**To do**
Please reproduce verbatim the lines below, from the first through the one with "首页 (287, 112)".

Collected data entries:
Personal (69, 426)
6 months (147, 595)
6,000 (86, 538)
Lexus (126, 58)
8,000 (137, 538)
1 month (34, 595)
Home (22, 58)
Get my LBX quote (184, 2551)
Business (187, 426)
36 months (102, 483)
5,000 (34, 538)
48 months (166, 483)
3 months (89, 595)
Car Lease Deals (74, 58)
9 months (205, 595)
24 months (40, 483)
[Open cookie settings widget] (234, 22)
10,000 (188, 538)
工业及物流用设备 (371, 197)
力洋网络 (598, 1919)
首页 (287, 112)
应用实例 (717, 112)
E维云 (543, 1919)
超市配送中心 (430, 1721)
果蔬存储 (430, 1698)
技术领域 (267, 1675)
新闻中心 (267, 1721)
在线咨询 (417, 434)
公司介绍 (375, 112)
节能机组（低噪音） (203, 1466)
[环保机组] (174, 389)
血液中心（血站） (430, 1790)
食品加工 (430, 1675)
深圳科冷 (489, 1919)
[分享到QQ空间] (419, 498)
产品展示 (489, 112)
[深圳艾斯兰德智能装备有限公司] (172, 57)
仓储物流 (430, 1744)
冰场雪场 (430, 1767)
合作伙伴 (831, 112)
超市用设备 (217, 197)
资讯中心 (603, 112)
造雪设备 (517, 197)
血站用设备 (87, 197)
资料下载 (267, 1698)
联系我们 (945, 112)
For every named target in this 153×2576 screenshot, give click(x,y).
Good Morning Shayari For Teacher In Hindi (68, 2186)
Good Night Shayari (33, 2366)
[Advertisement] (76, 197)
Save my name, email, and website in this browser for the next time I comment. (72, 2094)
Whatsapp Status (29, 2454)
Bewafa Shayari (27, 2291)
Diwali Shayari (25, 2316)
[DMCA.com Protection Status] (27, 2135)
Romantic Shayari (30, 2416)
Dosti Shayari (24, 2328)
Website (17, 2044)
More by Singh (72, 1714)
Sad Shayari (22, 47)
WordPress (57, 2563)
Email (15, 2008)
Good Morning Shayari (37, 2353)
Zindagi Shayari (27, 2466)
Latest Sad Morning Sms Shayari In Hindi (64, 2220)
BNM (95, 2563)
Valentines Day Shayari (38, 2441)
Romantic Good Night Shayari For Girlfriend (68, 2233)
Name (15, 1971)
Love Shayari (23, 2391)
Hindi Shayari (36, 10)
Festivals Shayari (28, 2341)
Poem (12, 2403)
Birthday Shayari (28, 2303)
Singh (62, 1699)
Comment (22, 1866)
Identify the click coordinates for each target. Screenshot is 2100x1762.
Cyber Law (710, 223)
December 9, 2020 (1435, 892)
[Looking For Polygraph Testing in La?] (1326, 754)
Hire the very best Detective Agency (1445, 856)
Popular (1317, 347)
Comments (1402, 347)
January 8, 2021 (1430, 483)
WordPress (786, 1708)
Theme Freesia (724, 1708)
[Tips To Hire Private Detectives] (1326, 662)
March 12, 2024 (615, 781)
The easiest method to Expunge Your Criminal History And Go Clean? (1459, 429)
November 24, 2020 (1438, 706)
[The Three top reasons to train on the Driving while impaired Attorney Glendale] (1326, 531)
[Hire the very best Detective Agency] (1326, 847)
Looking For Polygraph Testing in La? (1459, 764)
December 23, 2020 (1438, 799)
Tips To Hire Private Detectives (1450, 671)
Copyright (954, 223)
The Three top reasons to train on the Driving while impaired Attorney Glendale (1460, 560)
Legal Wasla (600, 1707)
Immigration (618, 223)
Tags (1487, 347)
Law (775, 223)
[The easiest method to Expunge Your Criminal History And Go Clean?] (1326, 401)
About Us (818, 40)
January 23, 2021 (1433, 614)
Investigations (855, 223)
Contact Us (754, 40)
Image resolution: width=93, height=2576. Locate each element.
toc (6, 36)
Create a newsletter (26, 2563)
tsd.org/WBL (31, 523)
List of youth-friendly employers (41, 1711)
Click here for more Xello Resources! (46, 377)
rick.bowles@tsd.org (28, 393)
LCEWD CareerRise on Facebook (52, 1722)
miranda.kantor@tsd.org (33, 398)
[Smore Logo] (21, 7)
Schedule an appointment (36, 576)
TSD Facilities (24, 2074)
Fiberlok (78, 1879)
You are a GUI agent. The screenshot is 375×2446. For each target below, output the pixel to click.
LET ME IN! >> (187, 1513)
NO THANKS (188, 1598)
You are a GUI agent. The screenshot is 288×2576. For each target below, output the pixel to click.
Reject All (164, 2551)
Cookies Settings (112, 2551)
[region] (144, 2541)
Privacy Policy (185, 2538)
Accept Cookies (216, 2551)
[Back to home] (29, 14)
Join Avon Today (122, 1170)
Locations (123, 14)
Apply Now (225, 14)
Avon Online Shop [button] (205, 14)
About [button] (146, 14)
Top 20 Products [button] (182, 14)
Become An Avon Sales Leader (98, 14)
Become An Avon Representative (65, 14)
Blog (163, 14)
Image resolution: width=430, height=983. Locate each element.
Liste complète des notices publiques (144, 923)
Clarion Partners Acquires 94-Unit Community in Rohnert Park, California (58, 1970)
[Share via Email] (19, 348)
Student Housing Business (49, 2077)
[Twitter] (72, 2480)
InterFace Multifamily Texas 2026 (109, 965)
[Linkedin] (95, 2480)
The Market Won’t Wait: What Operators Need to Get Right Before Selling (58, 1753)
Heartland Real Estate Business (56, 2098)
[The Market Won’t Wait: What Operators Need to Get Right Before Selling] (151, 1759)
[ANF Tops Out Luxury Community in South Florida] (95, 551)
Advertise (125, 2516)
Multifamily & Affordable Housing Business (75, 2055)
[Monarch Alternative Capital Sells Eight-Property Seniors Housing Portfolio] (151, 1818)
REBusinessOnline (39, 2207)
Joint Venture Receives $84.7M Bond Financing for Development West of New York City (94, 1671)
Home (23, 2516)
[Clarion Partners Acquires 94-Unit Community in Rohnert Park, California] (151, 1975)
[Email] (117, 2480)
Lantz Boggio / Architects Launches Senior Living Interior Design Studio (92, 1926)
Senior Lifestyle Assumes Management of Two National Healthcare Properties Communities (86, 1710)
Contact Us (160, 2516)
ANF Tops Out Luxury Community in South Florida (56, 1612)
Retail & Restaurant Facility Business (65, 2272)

**Worked solution**
Personal (69, 426)
6 months (147, 595)
6,000 (86, 538)
Lexus (126, 58)
8,000 (137, 538)
1 month (34, 595)
Home (22, 58)
Get my LBX quote (184, 2551)
Business (187, 426)
36 months (102, 483)
5,000 (34, 538)
48 months (166, 483)
3 months (89, 595)
Car Lease Deals (74, 58)
9 months (205, 595)
24 months (40, 483)
[Open cookie settings widget] (234, 22)
10,000 (188, 538)
工业及物流用设备 (371, 197)
力洋网络 (598, 1919)
首页 (287, 112)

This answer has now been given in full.